• _Exercise objective_:
In the court opinion excerpt below, decide whether each of these statements agrees with the text: 1. William Long was a full professor at Northwestern State University. 2. LRDC got money from private sources in addition to the JTPA funds. 3. The DOL audit found that the funds were being spent on job training. Answer yes or no for each, quoting the words of the excerpt that settle it.

**** Excerpt provided ****

J. Ransdell Keene, Shreveport, LA (court appointed), for defendant-appellant.

Josette L. Cassiere, Asst. U.S. Atty., Joseph S. Cage, Jr., U.S. Atty., Shreveport, LA, for plaintiff-appellee.

Appeal from the United States District Court for the Western District of Louisiana.

Before SMITH, DUHE, and WIENER, Circuit Judges.

DUHE, Circuit Judge:


William J. Long appeals his conviction following a conditional plea to theft of federal government funds in violation of 18 U.S.C. § 641.

Background

The defendant, William Long, was an associate professor at Northwestern State University. He was also the director of the Louisiana Research and Development Center (LRDC). LRDC contracted with the Louisiana Department of Employment and Training (LDET) to research economic development in Louisiana. LDET is the state agency set up by the Governor to administer programs under the Job Training Partnership Act (JTPA), 29 U.S.C. §§ 1501-1792b. LDET funded LRDC with funds from Louisiana's JTPA allotment.1  In addition to the JTPA funds, LRDC received funds from various other private sources.

The United States Department of Labor ("DOL") conducted an audit of LDET which revealed that the LRDC was not using the funds for purposes allowable under the JTPA.2  The funds were being used for economic development and not job training. The DOL disallowed and nullified the contracts between LDET and LRDC. The federal government worked out a compromise with the State, and the State agreed to reimburse the federal government for the misused funds.

**** Data section ****

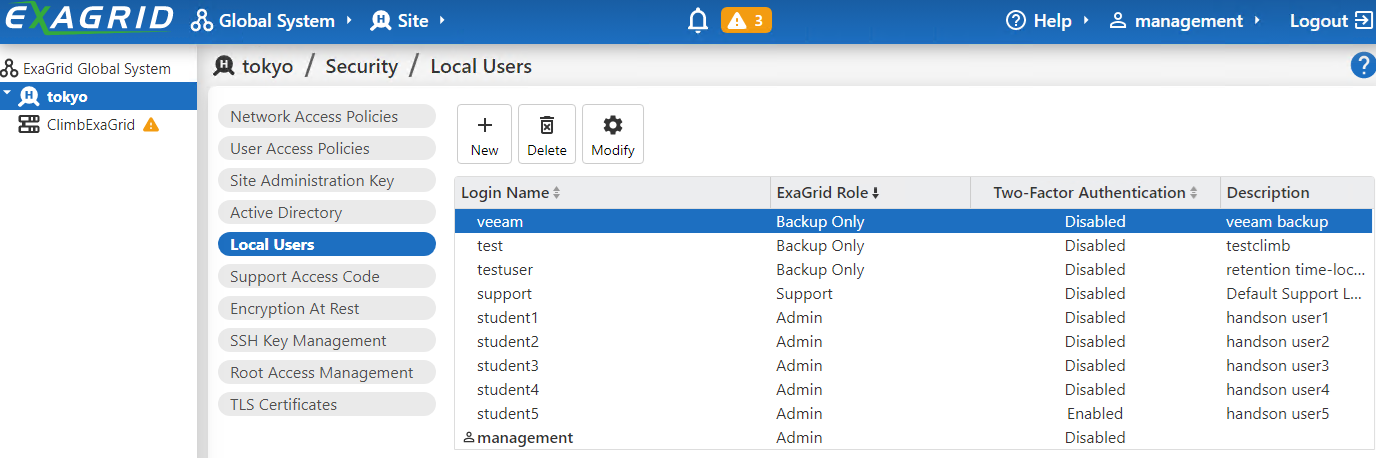Expand the Global System dropdown menu
The image size is (1376, 458).
pyautogui.click(x=272, y=21)
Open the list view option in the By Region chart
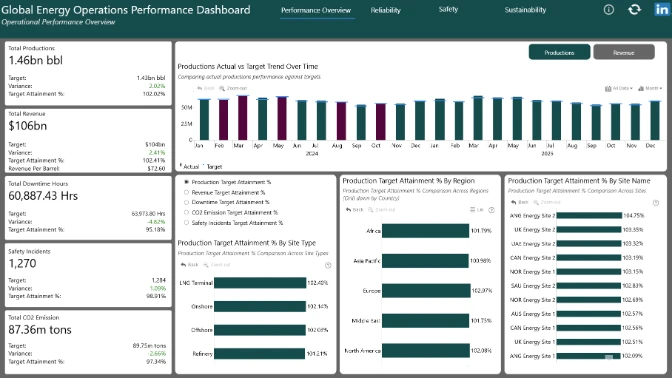 tap(477, 210)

****

• _Full answer_:
1. No: "The defendant, William Long, was an associate professor at Northwestern State University."
2. Yes: "In addition to the JTPA funds, LRDC received funds from various other private sources."
3. No: "The funds were being used for economic development and not job training."